Prolactinomas can be initially treated with medical treatment. Dopamine agonist drugs can suppress tumor growth and relieve mass effects. However, there are several handicaps of medical treatment. First, in some instances, this therapy fails to control tumor growth. Second, patients may not tolerate side effects of the medication. Third, dopamine agonist therapy makes tumors fibrotic and difficult to remove surgically. Another handicap of the medical treatment is a significantly increased risk of pituitary apoplexy. All patients receiving dopamine agonist therapy should be instructed about this complication, and they should immediately seek neurosurgical intervention in cases of sudden vision loss.
Somatotropinomas are usually treated with surgery since complete removal leads to a cure. Residual tumors or adenomas not suitable for surgical removal are treated with somatostatin therapy. This synthetic hormone inhibits the secretion of growth hormone from the tumor.
Cortictotropinomas are challenging tumors since they may be too small to be detected by MRI. Additional tests and even explorative surgery may be required to identify the location of these tumors. Another aspect of corticotropinoma surgery is the stormy post-operative period. These patients have increased level of steroid hormones, which drops significantly after surgery. Therefore, these patients may experience significant steroid withdrawal symptoms post-operatively.
Gonadotropinomas and hormonally hormonally inactive tumors are not treated unless there is a mass effect. There is no conservative treatment available for these types of pituitary adenoma, and surgery is the only choice.
Surgery for pituitary adenomas is usually performed from the nasal cavity and is considered one of the most difficult neurosurgical procedures. The surgeon may use either a microscope or endoscope to approach and remove the tumor. In recent years, a growing number of neurosurgeons have used endoscopes for pituitary surgery. The nasal cavity is very narrow and has an irregular shape, making surgical manipulation difficult. Additionally, the pituitary gland is located at the deepest part of the nasal cavity, inside the sphenoid sinus. During surgery, the sphenoid sinus is exposed from the nasal cavity. Afterward, by opening the floor of the sella, the tumor is visualized and removed.
There are several hurdles to pituitary surgery. Carotid arteries pass on each side of the pituitary gland and pose significant problems for the surgeon.

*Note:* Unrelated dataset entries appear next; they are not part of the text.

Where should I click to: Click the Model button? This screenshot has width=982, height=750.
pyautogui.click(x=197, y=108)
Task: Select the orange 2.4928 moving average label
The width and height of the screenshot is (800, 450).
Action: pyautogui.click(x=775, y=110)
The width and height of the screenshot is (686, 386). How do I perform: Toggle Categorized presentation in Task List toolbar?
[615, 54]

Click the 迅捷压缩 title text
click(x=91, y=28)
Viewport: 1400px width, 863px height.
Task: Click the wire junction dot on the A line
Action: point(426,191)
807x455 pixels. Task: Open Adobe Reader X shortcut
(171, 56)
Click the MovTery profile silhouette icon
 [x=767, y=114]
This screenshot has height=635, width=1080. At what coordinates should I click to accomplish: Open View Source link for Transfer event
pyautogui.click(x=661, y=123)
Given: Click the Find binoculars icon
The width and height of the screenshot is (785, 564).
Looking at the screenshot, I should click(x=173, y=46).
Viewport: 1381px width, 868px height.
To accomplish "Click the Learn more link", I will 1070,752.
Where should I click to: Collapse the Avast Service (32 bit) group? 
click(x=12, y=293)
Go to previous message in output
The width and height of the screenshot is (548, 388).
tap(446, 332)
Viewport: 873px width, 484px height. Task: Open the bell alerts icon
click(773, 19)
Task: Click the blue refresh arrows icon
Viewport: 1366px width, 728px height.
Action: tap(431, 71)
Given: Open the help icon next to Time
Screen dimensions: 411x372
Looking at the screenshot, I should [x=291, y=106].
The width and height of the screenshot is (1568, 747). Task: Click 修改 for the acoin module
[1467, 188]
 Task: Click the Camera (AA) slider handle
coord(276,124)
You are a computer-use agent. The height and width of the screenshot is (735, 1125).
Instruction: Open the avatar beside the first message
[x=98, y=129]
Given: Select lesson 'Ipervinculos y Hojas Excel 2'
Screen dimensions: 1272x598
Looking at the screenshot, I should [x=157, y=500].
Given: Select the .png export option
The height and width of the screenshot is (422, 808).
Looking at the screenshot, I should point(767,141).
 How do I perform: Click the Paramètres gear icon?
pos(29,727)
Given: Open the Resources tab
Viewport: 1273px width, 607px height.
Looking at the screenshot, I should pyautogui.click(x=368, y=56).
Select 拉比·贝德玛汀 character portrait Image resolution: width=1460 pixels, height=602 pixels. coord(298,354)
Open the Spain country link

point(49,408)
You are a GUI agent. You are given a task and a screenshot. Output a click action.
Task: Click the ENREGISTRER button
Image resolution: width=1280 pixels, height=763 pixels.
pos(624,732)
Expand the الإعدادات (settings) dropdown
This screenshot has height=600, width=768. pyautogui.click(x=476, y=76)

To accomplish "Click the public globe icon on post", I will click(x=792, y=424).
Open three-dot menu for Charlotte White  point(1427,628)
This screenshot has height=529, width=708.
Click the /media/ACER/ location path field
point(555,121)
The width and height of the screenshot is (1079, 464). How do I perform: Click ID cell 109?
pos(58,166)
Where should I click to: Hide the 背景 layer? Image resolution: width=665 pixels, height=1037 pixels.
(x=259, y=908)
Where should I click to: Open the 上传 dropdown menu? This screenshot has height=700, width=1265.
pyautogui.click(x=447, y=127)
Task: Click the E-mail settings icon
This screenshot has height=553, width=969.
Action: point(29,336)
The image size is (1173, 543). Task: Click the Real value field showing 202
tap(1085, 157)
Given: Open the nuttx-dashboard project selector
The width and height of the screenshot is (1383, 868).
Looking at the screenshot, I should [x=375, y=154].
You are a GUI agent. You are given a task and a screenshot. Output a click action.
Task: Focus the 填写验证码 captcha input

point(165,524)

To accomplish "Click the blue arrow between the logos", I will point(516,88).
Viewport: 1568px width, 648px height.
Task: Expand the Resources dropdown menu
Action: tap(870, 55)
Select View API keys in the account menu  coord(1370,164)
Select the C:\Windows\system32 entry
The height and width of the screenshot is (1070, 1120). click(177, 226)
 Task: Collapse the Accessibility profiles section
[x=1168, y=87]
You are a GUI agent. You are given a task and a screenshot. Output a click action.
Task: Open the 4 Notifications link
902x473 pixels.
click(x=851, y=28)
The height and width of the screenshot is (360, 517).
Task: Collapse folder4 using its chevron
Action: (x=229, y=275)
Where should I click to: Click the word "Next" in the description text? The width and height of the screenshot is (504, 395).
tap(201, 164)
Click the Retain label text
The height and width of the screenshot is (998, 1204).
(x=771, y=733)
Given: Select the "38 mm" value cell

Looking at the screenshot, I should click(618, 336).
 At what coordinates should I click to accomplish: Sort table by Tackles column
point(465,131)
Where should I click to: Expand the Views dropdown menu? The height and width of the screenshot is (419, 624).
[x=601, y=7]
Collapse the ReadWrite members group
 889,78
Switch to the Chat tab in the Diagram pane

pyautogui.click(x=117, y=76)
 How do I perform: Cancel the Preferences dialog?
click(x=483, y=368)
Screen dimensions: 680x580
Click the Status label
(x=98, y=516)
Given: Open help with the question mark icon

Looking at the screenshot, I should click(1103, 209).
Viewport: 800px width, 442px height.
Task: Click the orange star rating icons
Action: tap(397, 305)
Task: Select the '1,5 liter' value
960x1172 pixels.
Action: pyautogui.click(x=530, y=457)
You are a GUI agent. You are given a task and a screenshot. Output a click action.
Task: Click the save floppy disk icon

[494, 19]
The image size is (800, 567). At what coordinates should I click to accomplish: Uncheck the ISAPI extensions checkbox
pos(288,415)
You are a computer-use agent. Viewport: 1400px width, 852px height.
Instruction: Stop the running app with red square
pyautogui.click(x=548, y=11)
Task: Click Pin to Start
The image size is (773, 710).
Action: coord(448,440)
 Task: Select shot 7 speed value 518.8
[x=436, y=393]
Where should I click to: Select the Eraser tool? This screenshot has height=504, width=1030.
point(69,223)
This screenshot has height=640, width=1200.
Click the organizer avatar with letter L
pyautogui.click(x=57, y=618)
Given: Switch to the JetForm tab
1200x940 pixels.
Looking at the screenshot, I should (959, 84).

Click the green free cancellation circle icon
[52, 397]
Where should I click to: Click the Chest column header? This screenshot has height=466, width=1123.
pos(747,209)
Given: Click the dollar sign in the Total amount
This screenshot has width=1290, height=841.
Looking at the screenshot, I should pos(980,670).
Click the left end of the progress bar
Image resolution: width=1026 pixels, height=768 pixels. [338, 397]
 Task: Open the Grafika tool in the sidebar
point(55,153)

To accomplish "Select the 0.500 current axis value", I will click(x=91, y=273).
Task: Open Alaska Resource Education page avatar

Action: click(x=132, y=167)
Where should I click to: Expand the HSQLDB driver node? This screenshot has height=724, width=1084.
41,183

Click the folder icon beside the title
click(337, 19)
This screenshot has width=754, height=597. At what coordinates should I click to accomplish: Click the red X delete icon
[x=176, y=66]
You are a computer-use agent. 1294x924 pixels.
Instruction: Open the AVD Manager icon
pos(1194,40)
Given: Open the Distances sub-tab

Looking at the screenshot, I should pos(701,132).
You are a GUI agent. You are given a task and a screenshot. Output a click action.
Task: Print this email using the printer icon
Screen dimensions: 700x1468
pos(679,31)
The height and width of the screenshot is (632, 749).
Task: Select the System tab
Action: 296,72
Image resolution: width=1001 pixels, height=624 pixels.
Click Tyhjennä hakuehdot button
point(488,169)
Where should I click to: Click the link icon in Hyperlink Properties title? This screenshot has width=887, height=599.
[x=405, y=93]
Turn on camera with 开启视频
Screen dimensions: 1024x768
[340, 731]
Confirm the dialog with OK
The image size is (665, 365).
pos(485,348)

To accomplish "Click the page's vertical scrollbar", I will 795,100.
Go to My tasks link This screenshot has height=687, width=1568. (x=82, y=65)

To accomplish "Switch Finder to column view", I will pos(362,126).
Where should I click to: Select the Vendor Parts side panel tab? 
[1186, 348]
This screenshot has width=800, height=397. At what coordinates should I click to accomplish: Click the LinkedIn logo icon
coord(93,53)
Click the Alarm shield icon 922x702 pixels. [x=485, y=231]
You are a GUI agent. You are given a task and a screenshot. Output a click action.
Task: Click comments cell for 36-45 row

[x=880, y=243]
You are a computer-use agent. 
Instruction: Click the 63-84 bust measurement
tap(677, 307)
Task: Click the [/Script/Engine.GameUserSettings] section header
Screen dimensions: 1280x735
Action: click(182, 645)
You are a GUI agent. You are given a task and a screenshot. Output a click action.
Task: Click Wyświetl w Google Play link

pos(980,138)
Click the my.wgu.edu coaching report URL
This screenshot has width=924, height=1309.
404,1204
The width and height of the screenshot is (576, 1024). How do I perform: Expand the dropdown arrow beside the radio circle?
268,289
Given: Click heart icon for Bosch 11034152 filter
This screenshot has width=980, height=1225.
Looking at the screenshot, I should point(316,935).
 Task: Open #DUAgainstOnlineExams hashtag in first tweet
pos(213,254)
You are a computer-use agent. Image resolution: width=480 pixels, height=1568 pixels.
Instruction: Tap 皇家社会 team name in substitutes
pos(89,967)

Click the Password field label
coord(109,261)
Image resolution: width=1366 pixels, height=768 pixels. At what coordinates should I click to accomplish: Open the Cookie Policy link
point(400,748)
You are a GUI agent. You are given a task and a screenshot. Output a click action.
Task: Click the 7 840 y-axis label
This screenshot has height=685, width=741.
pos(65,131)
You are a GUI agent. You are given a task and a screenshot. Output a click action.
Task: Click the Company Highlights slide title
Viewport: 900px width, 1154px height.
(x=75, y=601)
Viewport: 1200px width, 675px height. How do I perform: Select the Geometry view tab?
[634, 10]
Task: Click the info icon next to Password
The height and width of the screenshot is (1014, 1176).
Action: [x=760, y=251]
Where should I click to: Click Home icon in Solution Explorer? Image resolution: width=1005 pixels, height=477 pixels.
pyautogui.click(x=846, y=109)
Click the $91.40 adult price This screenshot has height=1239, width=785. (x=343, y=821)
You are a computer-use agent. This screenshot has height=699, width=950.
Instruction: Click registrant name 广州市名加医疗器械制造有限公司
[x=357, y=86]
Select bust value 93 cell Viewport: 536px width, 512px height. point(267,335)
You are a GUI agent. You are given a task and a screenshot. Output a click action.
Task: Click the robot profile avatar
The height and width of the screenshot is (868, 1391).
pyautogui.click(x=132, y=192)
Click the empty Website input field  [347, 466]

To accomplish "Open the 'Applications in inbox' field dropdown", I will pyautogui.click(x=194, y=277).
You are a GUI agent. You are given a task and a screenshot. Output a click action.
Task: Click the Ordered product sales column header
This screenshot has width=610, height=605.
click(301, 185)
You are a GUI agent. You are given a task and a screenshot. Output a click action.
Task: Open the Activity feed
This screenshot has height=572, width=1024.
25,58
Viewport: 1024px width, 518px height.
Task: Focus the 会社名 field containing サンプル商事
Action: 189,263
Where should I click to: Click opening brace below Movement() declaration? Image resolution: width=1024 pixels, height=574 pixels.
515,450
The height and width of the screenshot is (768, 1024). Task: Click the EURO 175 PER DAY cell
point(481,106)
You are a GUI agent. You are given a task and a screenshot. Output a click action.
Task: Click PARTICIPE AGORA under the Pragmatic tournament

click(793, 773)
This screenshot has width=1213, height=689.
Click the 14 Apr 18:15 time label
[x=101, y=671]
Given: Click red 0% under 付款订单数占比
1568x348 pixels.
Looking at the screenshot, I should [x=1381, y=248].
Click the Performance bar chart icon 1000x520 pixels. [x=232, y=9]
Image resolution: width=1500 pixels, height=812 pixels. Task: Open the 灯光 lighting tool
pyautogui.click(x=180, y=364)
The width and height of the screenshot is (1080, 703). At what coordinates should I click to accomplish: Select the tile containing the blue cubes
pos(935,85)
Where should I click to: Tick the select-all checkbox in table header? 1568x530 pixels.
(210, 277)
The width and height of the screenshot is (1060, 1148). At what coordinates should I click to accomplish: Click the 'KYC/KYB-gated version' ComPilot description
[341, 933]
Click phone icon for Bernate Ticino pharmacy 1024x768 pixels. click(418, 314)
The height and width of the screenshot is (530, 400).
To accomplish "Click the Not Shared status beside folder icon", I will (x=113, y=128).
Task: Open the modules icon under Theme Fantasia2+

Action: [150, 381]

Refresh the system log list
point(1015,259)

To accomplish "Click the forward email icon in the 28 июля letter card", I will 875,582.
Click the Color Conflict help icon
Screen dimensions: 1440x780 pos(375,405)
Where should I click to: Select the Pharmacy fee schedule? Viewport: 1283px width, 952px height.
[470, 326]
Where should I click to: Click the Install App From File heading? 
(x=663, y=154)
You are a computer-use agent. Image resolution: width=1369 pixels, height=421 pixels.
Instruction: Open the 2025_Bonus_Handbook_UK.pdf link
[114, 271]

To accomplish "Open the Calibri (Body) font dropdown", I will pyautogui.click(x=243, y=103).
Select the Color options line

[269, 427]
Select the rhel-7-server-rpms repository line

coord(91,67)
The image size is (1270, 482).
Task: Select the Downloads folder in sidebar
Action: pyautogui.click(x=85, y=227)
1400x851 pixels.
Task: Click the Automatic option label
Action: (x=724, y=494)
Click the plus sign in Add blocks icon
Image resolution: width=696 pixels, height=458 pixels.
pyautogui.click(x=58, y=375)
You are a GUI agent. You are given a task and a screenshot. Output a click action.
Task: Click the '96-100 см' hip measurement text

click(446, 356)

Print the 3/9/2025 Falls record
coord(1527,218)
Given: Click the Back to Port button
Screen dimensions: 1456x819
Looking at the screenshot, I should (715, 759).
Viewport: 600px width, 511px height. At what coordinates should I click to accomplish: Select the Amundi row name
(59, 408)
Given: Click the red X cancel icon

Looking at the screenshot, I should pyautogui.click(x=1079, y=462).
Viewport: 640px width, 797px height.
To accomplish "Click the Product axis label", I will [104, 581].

Another important aspect is the possibility of cerebrospinal fluid leakage. Normally, the pituitary gland and adenoma are separated from the brain by a thin membrane called diaphragma sellae. This membrane may be damaged during surgery, leading to cerebrospinal fluid leakage from the nose — rhinorrhea. Since the nasal cavity is an infected area, the CSF leakage may cause meningitis, which is a potentially life-threatening condition.